Sur le fond, son avocat conteste toute violation du secret professionnel, qui, selon sa lecture du code pénal, vise à protéger la vie privée de personnes et non l’Etat. «Dans le code pénal, les dispositions sur le secret professionnel sont rangées dans les atteintes à l’intimité de la vie privée, pas dans celui des atteintes à l’Etat, plaide Me Stephen Duval. Le législateur n’a pas voulu que ce délit concerne toutes les informations détenues par les intéressés ! Or ce qui a été divulgué par Monsieur Cahez porte sur l’organisation interne d’un service de police et non sur des données personnelles, telles que l’état de santé, le nombre d’enfants, le nom du conjoint, etc.» Le syndicat Sud intérieur, qui soutient l’ex policier dans son combat, s’est porté partie civile dans cette affaire.

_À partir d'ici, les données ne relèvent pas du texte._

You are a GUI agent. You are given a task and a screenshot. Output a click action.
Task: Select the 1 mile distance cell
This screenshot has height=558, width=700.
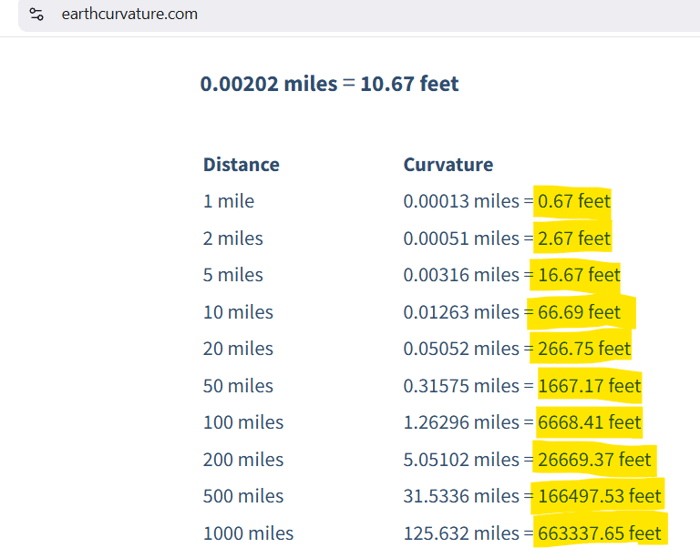[229, 201]
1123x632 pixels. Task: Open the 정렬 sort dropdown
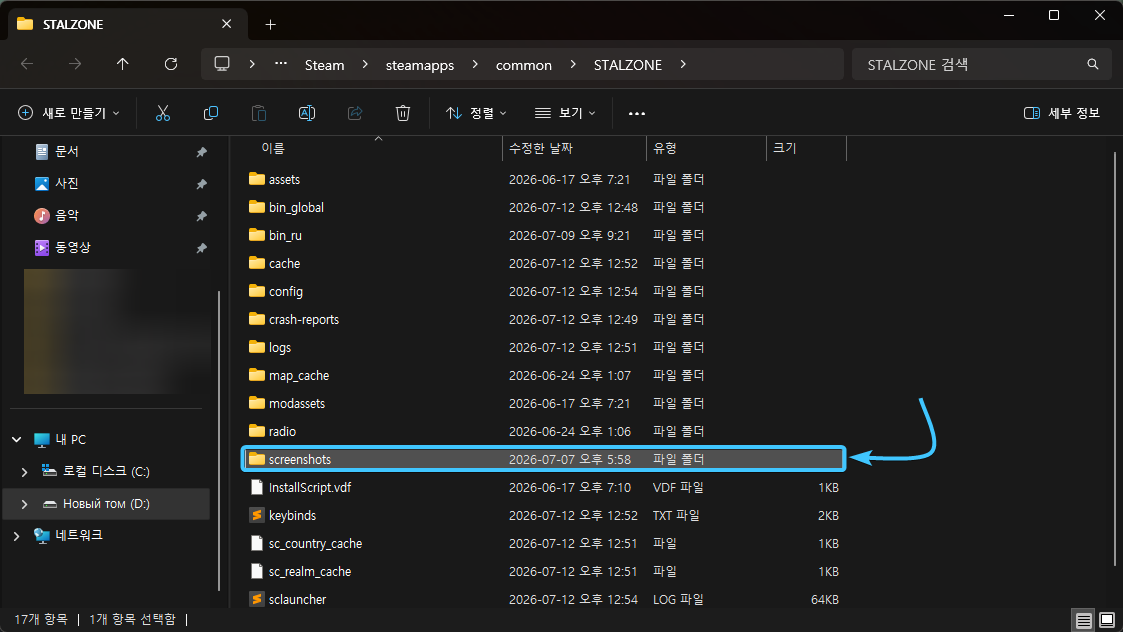[476, 113]
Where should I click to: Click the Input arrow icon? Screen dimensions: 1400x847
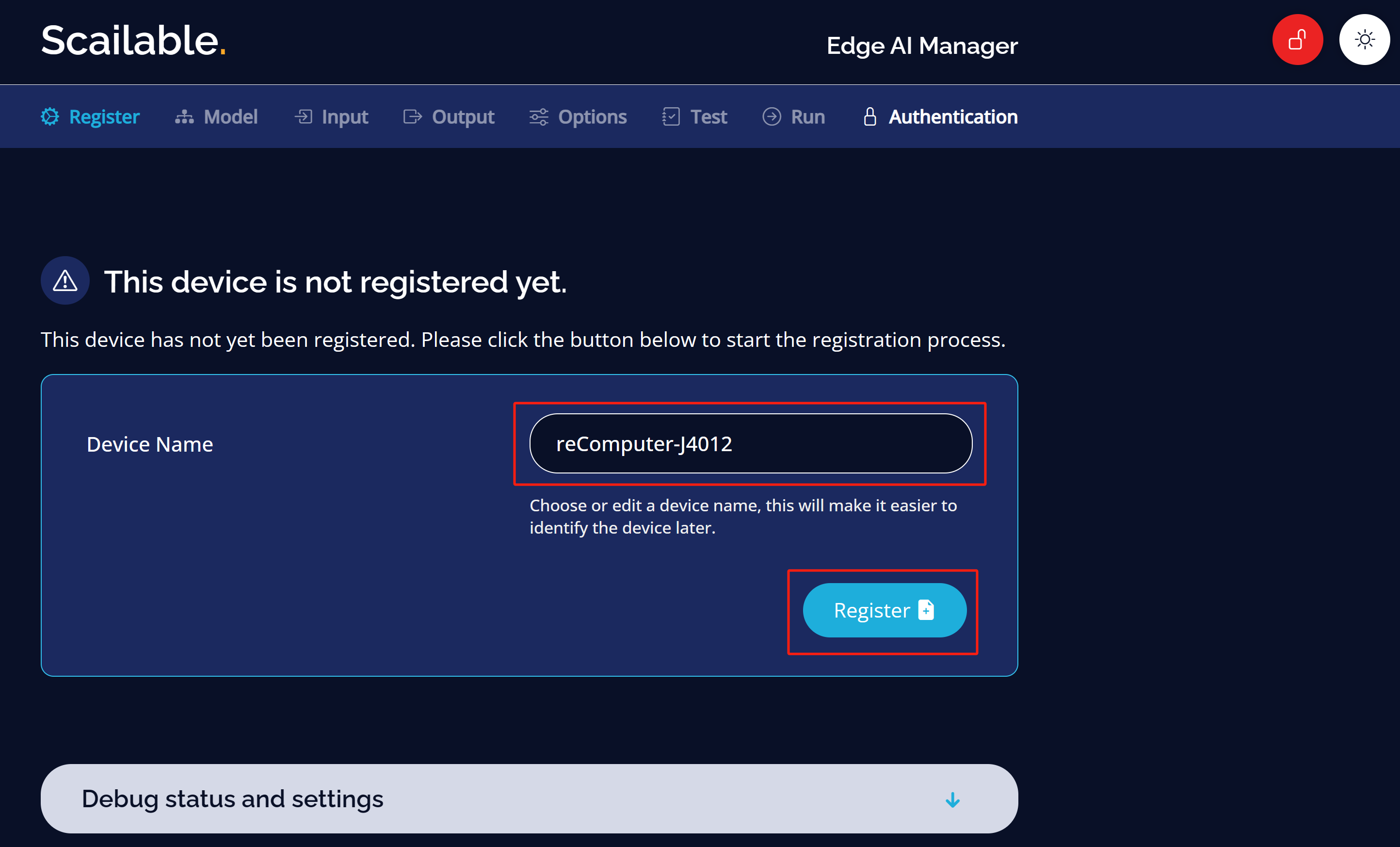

Renvoyé à «se pourvoir tel qu’il avisera», le parquet général de Grenoble peut désormais réorienter la procédure vers un autre parquet. «Comme la diffusion a été constatée à Lyon et à Paris, ce sera à destination d’un de ces deux parquets, indique l’avocat général Pierre-Marie Cuny, joint par téléphone. Mais il faut d’abord que nous voyions si les faits ne sont pas prescrits. Car si l’on considère que les magistrats du tribunal de grande instance de Grenoble étaient incompétents, les actes d’enquête accomplis par le parquet de Grenoble n’ont pas pu interrompre la prescription.»